Records to process:
---------------

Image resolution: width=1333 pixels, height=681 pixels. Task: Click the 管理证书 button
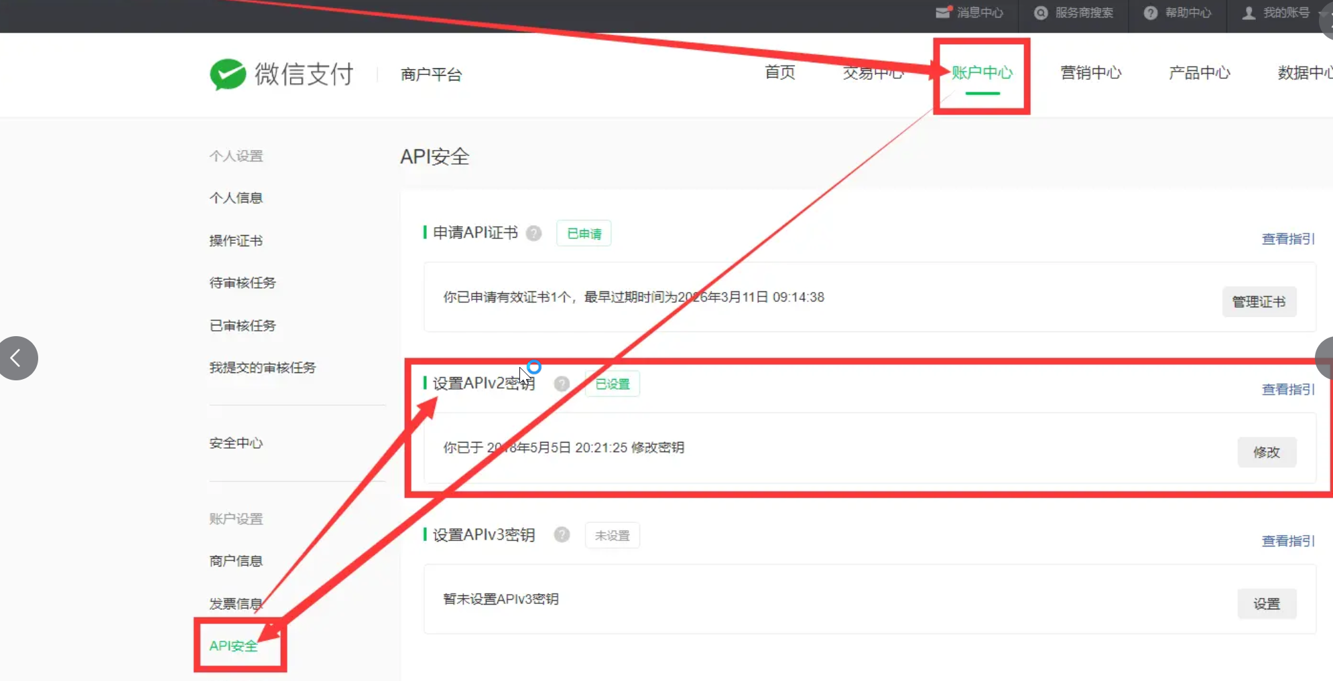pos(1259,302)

---------------

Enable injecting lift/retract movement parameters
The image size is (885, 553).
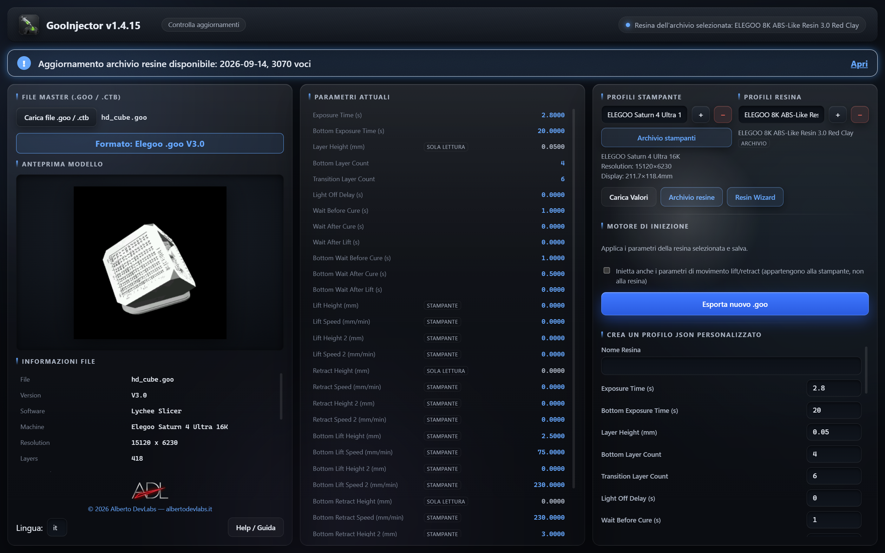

---------------

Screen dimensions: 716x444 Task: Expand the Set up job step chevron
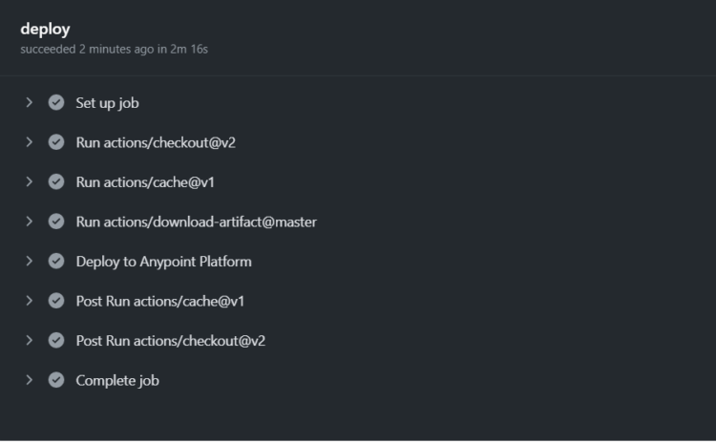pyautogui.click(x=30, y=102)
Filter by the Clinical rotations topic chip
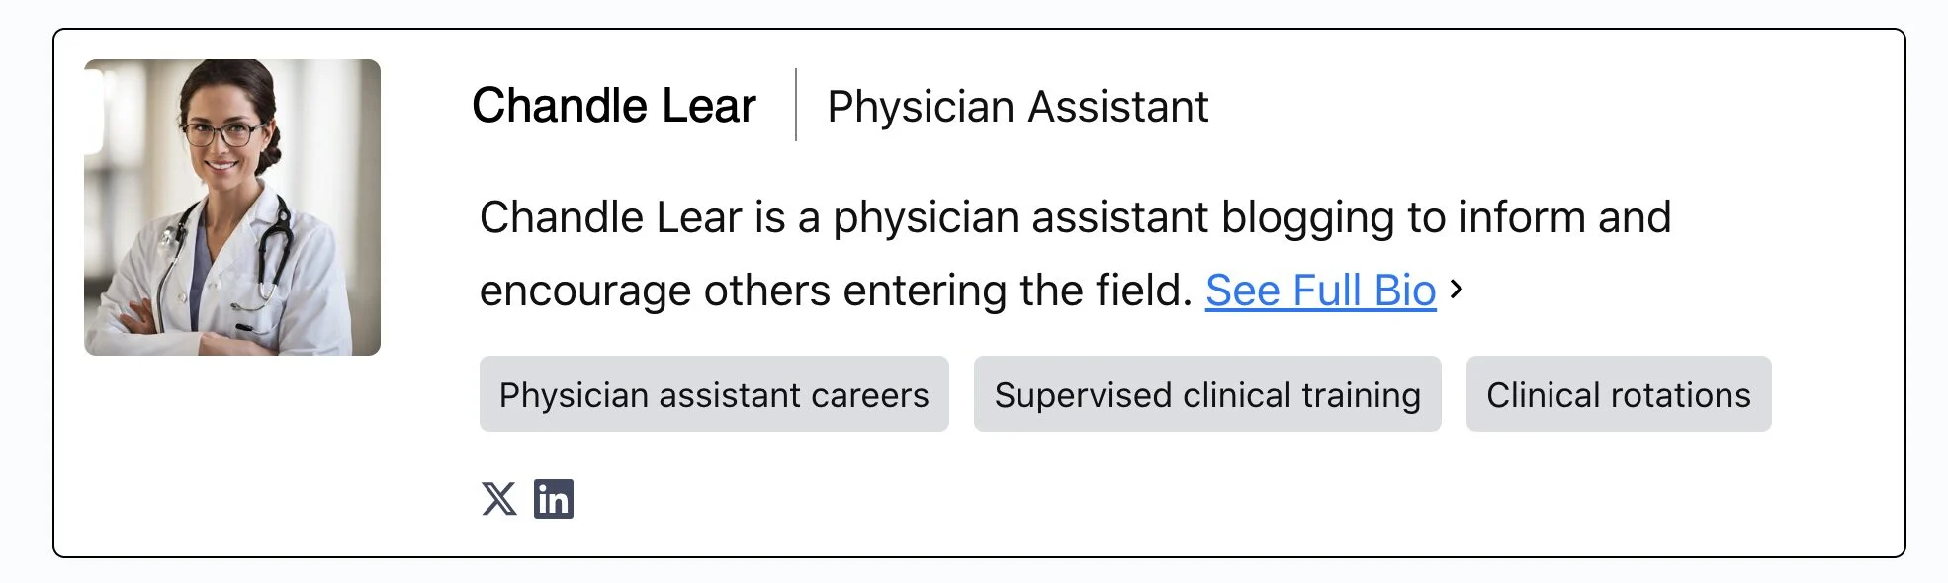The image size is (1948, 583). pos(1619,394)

---------------

Goal of the exercise: Only the lines above starting at the line that holds "Enable injecting lift/retract" and ending at the line that holds "The image size is (885, 553)." are to be repeated, exactly and in full.

Written reply:
Enable injecting lift/retract movement parameters
The image size is (885, 553).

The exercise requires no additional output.